Rambla de Almanzora & Vera Playa

 Wednesday 1 February

So everybody out birding in the first day of the month and the first House Martin of the year already back in Andalucia thanks o the sharp-eyed members of the Arboleas Birding Group.  Lots of familiar friends recorded on the list and my special of the day was an American Wigeon on Somerset Levels at the Shapwick Heath reserve.  Set off for Santander this Friday evening for ten days with son in Valencia so how many Spanish birds can I record in the short time?  No doubt I'll be able to compare when I see the Arboleas report for next week.

Rambla de Almanzora & Vera Playa  Wednesday 1st February

It was a cold morning when I set off from home, thinking how stupid I was to be wearing shorts!  I picked Juda up from the La Alfoquia petrol station as there's major roadworks on the E15/A7 southbound.  We made our way to the ramble de Almanzora, joining it at the Desert Springs golf complex end.  There was actually a small amount of water present albeit only large puddles which hadn't attracted any birds.  A couple of Magpies flew over and some Starling flocks were seen.  Getting nearer to the ford crossing I found a group of 4 Teal on a larger puddle.  The ford pond didn't have any birds that I could see but I did hear a Cetti's Warbler.  Juda saw a Moorhen to the right.

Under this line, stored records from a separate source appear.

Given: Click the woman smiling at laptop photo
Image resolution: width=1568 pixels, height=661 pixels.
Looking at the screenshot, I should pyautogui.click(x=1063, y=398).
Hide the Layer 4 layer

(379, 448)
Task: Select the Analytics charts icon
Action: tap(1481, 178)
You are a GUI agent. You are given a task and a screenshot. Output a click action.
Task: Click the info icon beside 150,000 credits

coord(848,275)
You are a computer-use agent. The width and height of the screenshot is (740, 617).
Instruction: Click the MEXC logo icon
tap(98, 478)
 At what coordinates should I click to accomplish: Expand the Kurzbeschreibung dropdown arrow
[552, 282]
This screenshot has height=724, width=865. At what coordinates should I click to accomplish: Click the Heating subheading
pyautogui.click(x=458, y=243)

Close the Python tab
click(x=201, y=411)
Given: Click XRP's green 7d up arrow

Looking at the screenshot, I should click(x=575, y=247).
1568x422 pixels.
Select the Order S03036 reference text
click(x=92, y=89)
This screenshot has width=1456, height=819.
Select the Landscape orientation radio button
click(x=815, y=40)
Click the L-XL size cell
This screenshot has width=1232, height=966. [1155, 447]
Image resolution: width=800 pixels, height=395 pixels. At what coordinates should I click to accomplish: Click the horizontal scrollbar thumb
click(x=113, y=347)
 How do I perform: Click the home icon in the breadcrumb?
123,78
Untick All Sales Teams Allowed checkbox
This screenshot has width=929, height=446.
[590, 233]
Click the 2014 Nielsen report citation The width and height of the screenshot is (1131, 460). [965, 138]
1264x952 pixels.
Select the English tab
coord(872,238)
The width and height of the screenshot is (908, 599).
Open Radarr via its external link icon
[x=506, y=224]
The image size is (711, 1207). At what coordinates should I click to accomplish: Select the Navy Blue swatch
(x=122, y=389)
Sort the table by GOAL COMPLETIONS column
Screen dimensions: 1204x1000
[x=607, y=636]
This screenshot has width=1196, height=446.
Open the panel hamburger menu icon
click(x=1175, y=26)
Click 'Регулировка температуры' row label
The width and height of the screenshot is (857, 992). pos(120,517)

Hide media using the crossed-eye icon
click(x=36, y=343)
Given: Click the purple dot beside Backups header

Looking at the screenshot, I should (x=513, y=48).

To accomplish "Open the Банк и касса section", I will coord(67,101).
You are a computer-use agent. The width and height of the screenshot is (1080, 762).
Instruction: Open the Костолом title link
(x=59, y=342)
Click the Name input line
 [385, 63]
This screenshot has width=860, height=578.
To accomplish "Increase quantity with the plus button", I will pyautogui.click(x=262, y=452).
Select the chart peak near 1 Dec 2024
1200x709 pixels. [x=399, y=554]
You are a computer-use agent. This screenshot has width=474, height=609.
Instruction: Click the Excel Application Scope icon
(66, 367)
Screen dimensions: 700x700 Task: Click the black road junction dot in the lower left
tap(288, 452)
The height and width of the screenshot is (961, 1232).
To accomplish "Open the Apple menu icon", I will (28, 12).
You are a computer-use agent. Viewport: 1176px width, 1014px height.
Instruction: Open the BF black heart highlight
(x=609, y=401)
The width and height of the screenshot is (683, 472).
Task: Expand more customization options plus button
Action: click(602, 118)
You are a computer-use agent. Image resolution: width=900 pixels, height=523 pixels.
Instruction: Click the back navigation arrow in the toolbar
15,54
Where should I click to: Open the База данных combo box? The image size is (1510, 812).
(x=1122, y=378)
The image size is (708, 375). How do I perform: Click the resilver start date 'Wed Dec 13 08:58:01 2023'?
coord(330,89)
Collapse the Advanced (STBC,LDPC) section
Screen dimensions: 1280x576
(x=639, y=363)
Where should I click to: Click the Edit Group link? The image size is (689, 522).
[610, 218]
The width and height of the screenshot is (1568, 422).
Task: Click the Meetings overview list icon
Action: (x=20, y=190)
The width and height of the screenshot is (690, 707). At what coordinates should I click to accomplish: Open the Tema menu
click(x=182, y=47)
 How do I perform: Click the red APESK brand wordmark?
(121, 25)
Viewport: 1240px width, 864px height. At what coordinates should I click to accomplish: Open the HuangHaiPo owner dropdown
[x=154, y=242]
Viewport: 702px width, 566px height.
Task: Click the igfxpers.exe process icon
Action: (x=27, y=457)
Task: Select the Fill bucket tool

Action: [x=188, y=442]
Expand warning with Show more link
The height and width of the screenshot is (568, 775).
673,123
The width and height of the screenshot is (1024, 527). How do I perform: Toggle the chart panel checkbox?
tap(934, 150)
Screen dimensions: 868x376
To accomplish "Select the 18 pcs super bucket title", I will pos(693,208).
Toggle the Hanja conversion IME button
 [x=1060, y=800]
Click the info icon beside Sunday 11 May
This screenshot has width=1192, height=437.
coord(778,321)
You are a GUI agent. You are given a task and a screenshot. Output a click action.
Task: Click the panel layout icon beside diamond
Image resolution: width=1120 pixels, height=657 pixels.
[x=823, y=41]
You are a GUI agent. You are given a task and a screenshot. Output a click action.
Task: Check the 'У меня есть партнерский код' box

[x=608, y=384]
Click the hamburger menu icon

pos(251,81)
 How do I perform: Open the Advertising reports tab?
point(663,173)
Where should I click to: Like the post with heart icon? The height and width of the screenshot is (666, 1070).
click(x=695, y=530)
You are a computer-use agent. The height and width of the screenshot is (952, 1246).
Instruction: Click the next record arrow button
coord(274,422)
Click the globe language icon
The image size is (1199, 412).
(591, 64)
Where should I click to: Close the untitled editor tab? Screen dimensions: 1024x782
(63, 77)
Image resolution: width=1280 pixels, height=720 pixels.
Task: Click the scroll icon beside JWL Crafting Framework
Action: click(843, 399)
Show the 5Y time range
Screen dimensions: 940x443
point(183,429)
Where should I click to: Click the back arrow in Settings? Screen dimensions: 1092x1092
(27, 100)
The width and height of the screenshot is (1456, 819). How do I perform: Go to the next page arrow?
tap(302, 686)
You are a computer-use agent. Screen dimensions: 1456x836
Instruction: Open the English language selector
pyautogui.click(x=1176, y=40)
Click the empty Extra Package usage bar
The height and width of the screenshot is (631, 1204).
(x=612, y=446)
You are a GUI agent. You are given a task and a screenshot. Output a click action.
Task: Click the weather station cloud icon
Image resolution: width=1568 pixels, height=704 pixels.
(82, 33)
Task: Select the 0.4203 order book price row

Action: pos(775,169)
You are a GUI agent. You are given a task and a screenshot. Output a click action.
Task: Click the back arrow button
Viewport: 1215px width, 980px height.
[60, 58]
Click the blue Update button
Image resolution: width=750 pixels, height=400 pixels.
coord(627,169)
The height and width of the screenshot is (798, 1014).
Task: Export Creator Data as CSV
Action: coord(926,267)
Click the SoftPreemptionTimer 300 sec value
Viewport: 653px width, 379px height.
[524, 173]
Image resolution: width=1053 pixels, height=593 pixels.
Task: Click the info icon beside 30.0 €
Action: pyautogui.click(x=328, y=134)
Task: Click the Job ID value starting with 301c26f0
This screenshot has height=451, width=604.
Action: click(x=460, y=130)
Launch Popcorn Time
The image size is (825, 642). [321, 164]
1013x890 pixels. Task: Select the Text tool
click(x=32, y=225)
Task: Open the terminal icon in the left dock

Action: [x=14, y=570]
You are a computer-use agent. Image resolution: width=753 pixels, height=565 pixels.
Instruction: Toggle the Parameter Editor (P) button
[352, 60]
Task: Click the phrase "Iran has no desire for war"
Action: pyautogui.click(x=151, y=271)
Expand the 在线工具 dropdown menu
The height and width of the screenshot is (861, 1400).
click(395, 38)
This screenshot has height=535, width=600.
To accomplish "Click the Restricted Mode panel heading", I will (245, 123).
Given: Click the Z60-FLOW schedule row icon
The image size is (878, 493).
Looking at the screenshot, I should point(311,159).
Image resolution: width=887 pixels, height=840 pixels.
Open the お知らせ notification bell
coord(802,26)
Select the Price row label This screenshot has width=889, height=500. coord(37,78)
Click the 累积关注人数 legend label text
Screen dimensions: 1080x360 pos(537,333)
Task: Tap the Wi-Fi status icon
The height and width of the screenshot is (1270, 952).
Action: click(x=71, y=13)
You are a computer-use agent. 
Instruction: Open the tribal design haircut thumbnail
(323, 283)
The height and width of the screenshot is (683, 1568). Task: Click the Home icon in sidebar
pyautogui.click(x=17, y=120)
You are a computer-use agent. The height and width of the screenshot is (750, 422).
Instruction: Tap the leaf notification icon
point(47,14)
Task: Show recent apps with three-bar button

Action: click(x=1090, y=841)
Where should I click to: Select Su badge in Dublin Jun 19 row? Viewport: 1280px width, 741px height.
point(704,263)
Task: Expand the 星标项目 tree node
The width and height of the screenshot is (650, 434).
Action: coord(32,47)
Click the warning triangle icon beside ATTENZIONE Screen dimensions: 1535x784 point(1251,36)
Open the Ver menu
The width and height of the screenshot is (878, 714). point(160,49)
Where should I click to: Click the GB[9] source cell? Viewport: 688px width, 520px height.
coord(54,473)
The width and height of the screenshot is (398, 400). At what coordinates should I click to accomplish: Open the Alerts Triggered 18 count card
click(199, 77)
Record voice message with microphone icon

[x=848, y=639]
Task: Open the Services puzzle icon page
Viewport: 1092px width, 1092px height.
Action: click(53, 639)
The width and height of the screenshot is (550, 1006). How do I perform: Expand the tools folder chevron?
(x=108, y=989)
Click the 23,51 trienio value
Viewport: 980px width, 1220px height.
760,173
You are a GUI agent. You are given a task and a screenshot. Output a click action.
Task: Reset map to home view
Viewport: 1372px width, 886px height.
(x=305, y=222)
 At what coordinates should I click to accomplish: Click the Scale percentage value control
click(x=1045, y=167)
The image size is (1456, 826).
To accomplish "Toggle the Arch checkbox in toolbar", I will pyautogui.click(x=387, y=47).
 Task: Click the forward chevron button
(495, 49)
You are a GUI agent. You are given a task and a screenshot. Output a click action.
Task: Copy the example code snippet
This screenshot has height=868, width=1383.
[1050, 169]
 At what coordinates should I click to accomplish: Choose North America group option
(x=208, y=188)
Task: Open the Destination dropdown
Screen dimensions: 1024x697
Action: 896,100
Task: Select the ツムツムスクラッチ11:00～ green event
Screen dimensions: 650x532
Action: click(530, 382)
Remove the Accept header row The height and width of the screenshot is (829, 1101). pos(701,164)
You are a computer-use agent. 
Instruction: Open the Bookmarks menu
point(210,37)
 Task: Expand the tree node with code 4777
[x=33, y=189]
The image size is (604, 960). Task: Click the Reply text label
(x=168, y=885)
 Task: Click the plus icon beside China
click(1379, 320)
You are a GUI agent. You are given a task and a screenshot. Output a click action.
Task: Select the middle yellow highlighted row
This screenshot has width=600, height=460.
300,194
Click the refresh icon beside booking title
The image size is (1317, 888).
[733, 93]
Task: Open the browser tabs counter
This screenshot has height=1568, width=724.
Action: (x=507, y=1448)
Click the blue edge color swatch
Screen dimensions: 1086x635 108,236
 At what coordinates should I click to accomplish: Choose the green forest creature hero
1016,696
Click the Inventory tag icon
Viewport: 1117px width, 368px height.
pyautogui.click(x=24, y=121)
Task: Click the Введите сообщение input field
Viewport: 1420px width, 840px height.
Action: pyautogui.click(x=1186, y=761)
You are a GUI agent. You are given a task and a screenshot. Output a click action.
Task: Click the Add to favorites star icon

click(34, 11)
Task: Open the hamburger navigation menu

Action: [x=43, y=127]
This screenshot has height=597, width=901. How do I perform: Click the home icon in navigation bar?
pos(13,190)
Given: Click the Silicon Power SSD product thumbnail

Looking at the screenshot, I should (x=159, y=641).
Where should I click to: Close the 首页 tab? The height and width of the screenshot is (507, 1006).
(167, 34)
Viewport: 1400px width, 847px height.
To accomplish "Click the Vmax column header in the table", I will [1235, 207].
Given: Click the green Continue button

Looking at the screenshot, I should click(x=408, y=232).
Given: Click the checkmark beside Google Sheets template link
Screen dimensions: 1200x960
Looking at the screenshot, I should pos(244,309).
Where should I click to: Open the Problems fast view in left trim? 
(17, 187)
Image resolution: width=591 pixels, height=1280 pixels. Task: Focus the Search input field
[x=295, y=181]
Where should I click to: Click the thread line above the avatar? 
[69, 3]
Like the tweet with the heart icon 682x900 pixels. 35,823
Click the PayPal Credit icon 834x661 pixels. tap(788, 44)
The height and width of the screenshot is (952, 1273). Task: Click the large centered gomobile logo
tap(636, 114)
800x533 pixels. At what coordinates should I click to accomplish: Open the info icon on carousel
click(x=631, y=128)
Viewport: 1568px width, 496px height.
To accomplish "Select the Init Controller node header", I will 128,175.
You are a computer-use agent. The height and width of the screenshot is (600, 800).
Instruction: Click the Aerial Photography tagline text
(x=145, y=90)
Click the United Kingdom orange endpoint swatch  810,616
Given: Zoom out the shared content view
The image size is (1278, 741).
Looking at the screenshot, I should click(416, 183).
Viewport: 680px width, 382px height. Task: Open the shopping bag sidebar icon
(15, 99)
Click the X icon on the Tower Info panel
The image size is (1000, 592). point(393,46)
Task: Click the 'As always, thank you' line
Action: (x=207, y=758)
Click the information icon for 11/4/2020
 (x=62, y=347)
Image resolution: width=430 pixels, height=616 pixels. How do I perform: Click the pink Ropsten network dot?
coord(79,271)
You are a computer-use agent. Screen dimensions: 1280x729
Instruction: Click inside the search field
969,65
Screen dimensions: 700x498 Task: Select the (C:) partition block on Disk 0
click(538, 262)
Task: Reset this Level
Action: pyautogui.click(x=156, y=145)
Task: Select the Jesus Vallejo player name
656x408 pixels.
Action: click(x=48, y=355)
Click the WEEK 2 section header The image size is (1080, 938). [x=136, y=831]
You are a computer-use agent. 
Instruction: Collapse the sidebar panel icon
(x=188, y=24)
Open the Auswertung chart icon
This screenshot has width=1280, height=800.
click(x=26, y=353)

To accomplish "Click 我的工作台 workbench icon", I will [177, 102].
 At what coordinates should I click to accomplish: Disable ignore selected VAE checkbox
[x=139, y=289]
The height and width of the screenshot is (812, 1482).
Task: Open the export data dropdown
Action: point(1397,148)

Peter, Richard, Kevin, Val and Trevor joined us as did a new member, Peter S.  Richard had seen a Black Redstart and a Yellow-l Legged Gull.  A group of Shoveler flew into the ford.  Also seen were Woodpigeon and White Wagtail.  As we were about to leave for the beach Richard saw a Stonechat.

Val had already arrived at the beach and had logged Mediterranean Gull, Turnstone, Sanderling and Cormorant.  Some House Sparrows were flitting about.  Kevin and I were searching out to sea in an attempt to see a Gannet.  I said, " We need John here to find one".  Within seconds I found one.  How eyrie is that?

We drove round to the far side of the estuary.  The sun was a problem, but we managed to see Mallard, 4 Shelduck, Little Egret and Black Headed Gull.  Kevin found some Sandwich Terns and an Audouin's Gull on the beach.  Peter S saw a Little Grebe while the other Peter logged a Grey Heron.  Also seen were Chiffchaff and Little Stint.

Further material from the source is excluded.